From e2d29926a903540dcff59ac7173dd32cf22151cd Mon Sep 17 00:00:00 2001
From: Rattus <rattus128@gmail.com>
Date: Tue, 13 Jan 2026 19:38:36 +1000
Subject: [PATCH] write better tx commentary

---
 comfy/ops.py | 5 ++++-
 1 file changed, 4 insertions(+), 1 deletion(-)

diff --git a/comfy/ops.py b/comfy/ops.py
index 825f9ae82..24d275216 100644
--- a/comfy/ops.py
+++ b/comfy/ops.py
@@ -170,8 +170,11 @@ def cast_bias_weight_with_vbar(s, dtype, device, bias_dtype, non_blocking, compu
 
     if pin is not None:
         xfer_dest = comfy.memory_management.interpret_gathered_like([ pin ], xfer_dest)[0]
+        #FIXME: This might be the wrong thing to do. Some reading suggests the DMA engine
+        #is posted writes and the compute stream could just fire and forget here.

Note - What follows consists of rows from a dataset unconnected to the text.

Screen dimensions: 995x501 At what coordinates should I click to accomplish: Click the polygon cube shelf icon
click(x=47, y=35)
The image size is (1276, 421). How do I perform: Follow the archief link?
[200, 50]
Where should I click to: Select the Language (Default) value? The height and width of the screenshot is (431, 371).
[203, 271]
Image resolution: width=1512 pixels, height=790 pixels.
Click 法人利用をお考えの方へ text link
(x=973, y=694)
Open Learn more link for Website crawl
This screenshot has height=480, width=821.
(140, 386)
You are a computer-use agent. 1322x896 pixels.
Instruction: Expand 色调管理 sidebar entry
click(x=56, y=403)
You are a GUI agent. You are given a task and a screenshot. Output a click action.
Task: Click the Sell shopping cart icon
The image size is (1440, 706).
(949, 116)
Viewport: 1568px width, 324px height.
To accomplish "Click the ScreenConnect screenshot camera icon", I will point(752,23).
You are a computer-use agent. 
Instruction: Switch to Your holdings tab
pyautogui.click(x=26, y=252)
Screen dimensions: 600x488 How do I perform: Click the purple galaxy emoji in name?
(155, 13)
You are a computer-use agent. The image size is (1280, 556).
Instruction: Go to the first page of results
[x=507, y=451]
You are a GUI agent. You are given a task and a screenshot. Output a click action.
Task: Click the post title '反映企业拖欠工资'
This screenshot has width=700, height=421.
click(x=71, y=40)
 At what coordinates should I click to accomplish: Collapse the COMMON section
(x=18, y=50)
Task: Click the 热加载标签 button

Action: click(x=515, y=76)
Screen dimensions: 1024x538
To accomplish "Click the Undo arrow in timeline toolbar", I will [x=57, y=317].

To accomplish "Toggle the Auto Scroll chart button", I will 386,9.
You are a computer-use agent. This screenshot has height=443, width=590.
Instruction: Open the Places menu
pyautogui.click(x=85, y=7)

That
+        #would save this sync and some stalling on the offload stream that is better off
+        #running ahead to the next layer to read.
         if offload_stream is not None:
-            #FIXME: if post cast didnt do anything this sync is un-needed
             offload_stream.wait_stream(comfy.model_management.current_stream(device))
         comfy.model_management.cast_to(xfer_dest, device=pin.device, non_blocking=non_blocking, stream=offload_stream, r=pin)